Mais nous pouvons également noter deux autres facteurs qui participent à ce renouveau du symbole. D’une part, le dépassement du scientisme dans la philosophie, et d’autre part la renaissance de l’intérêt religieux après la première guerre mondiale.

Enfin, un dernier facteur qui peut expliquer ce renouveau : les diverses expériences poétiques du surréalisme. 

“Tous ces facteurs ont, sur des plans différents, et avec des résultats inégaux attiré l’attention du public sur le symbole envisagé comme mode autonome de connaissance”. (Voir source 5 en bas de la page).

Le symbole existerait alors en réaction au rationalisme et au scientisme du dix-neuvième siècle. Si Eliade a utilisé le terme “redécouverte”, cela nous informe sur le fait que théoriquement, les symboles n’ont jamais vraiment disparu. Comment cela se fait-il?

 

6. Une dimension spirituelle

Dimension spirituelle

Ce serait en lien avec leur dimension spirituelle.

En effet, de tout temps l’homme a “besoin” du spirituel et le mythe, l’image, le symbole, répondent à ce besoin. Comme ce besoin est immémorial, on ne peut pas mutiler, ni cacher ou camoufler les symboles. On ne peut pas les supprimer car ils sont un besoin constant. Ils voyagent à travers les siècles grâce au riche et gigantesque véhicule qu’est la littérature. Mircea Eliade nous dit que cette dernière leur a permis une hibernation.

S’ils sont liés à la substance spirituelle de la vie c’est qu’ils révèlent des aspects de la réalité, les plus profonds, qui défient tout autre moyen de connaissance. Ils répondent à la nécessité de mettre à nu les modalités de l’être.

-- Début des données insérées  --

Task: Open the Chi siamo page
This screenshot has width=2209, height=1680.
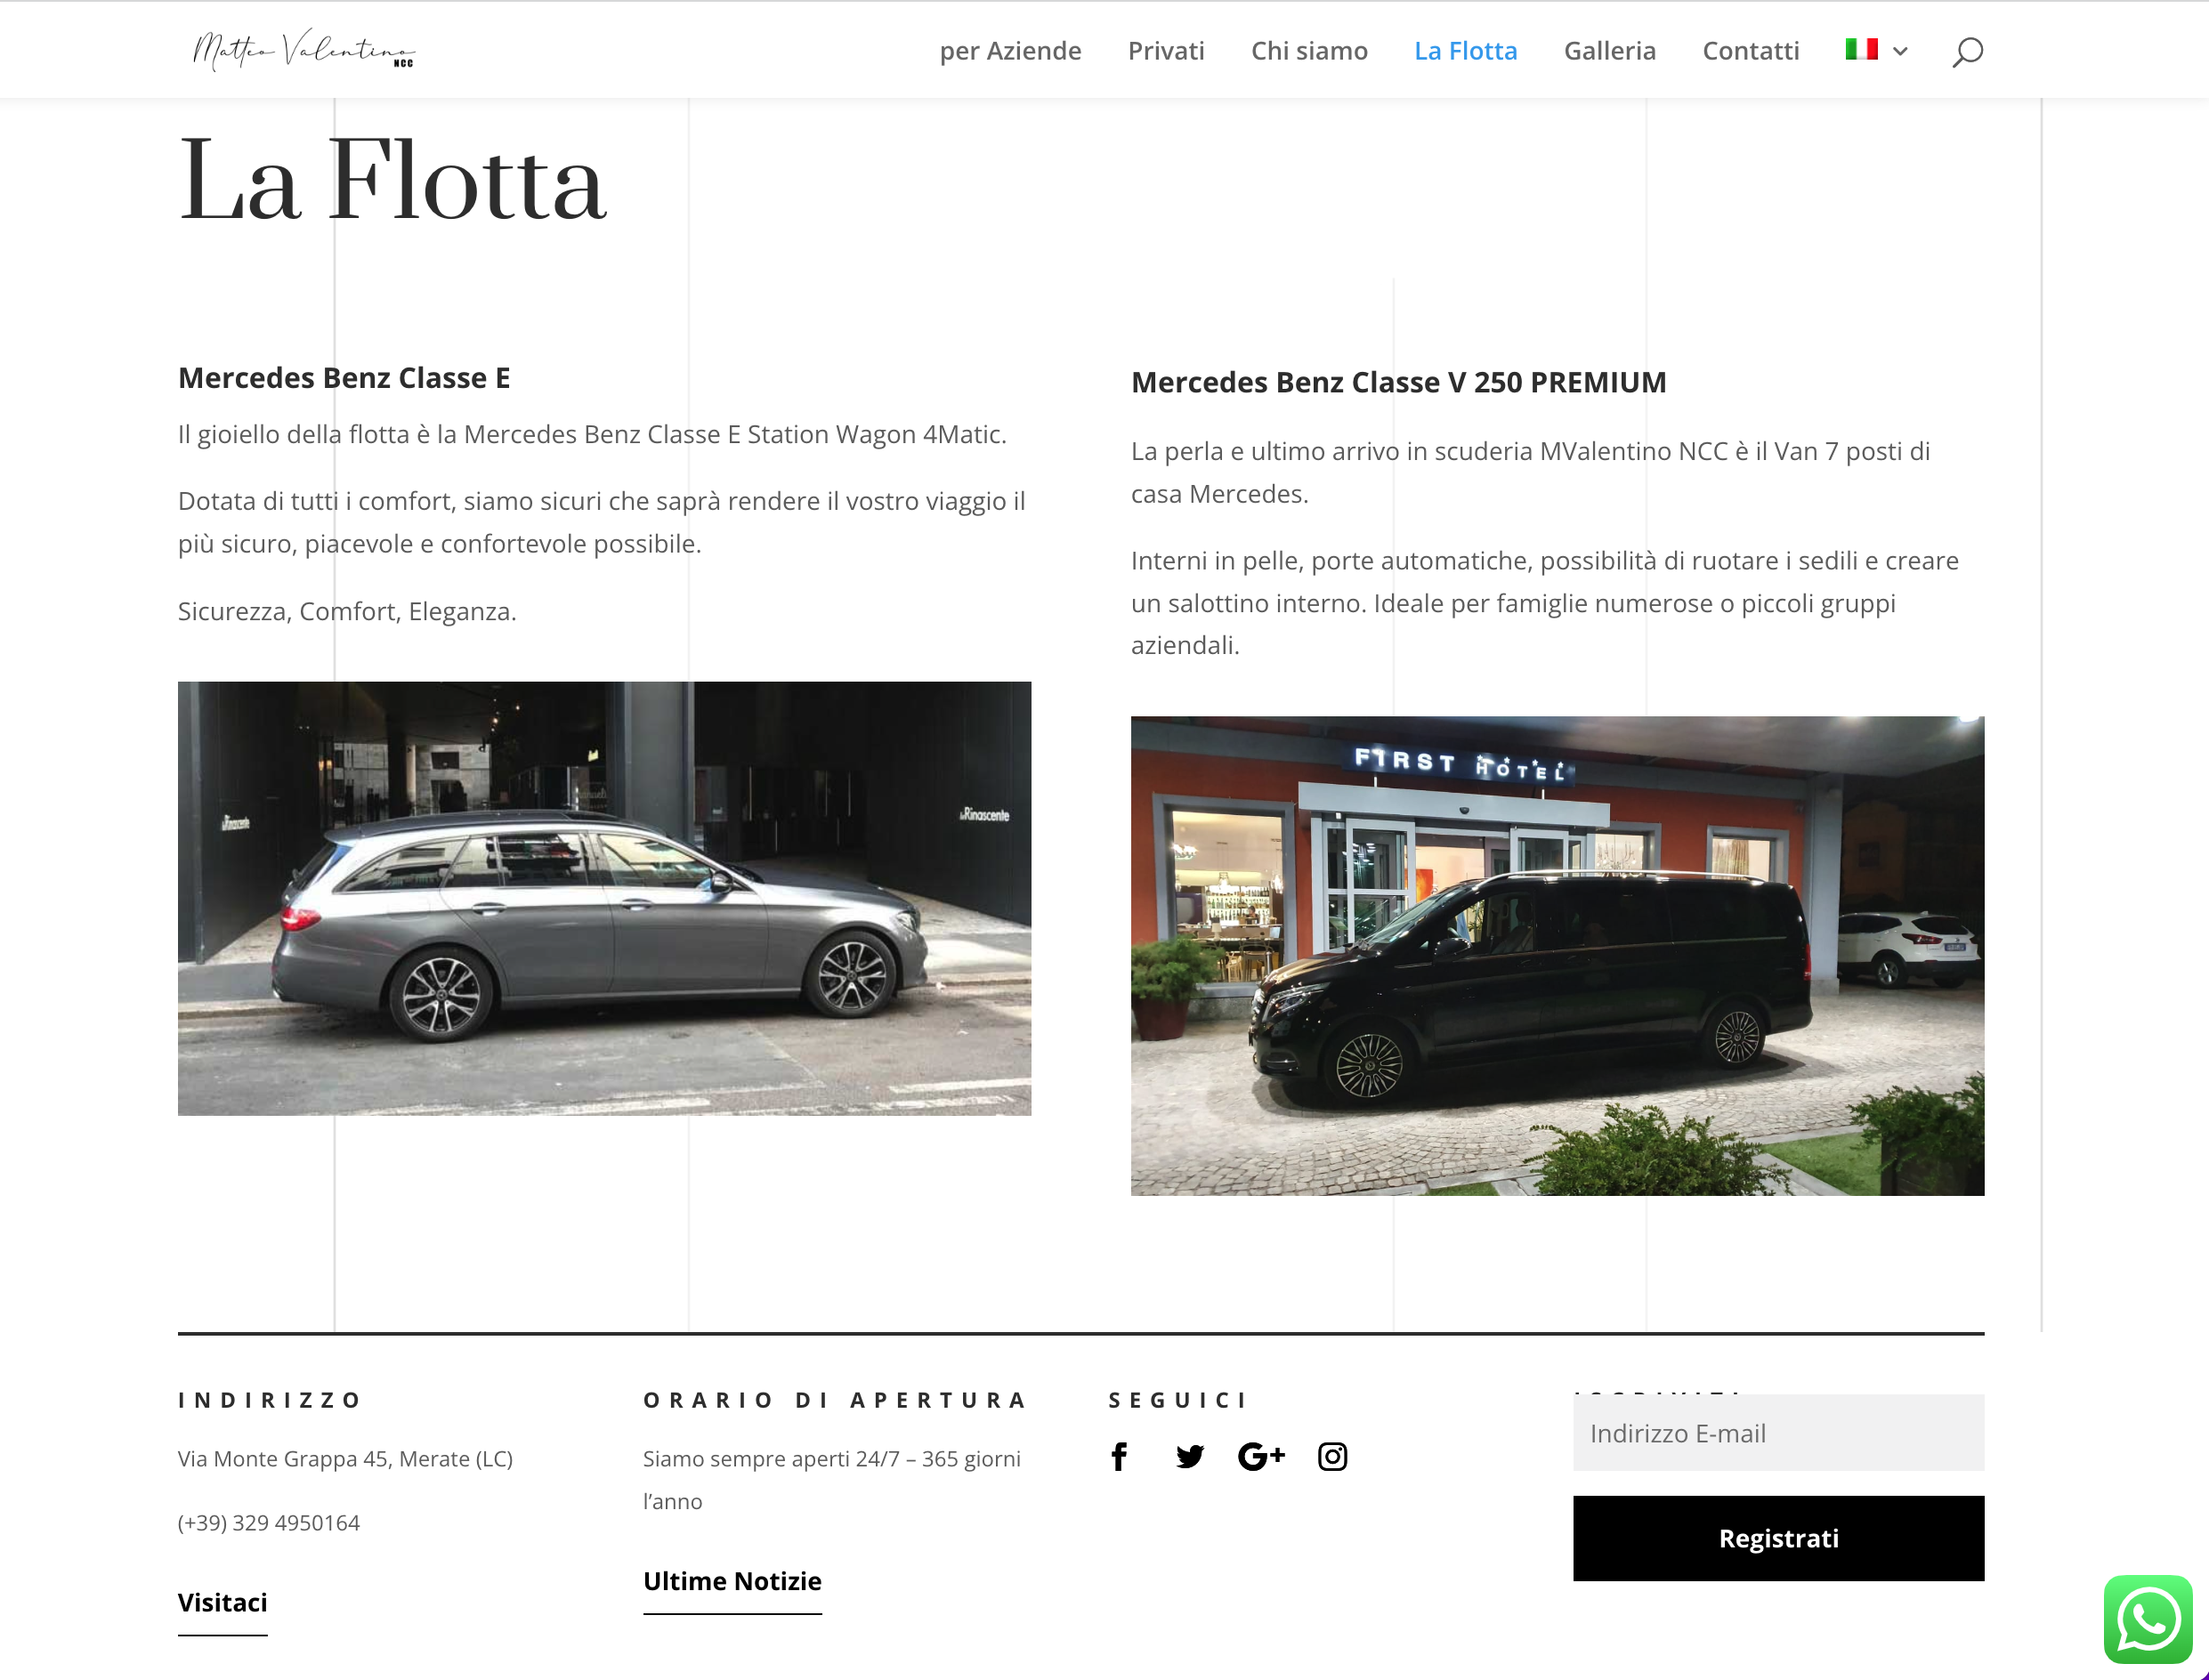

Tout symbole peut être métaphore de l’éveil, ainsi leur étude nous permet de mieux connaître l’homme. Plus une conscience est éveillée, plus elle dépasse sa propre historicité.

 

Ainsi, replacer les symboles au cœur de notre société, ce peut être les mettre au service du monde de la communication afin de les ré-intégrer dans notre réalité, plein de leur sens. Rempli de pertinence quant aux projets qui les portent.

Car, sans doute, les propos de Gilbert Durand nous restent en tête :

La pensée occidentale a pour constante tradition de dévaluer l’image : la fonction d’imagination est psychologiquement ancrée comme maîtresse d’erreur et de fausseté.(Voir source 6 en bas de la page).

La sémiologie se propose alors d’être un pont entre hier et aujourd’hui. Se replacer dans les siècles précédents en ayant conscience de ce que le symbole véhicule, en saisissant de quoi son terreau civilisationnel est constitué pour rendre plus plein et profond notre rapport au réel.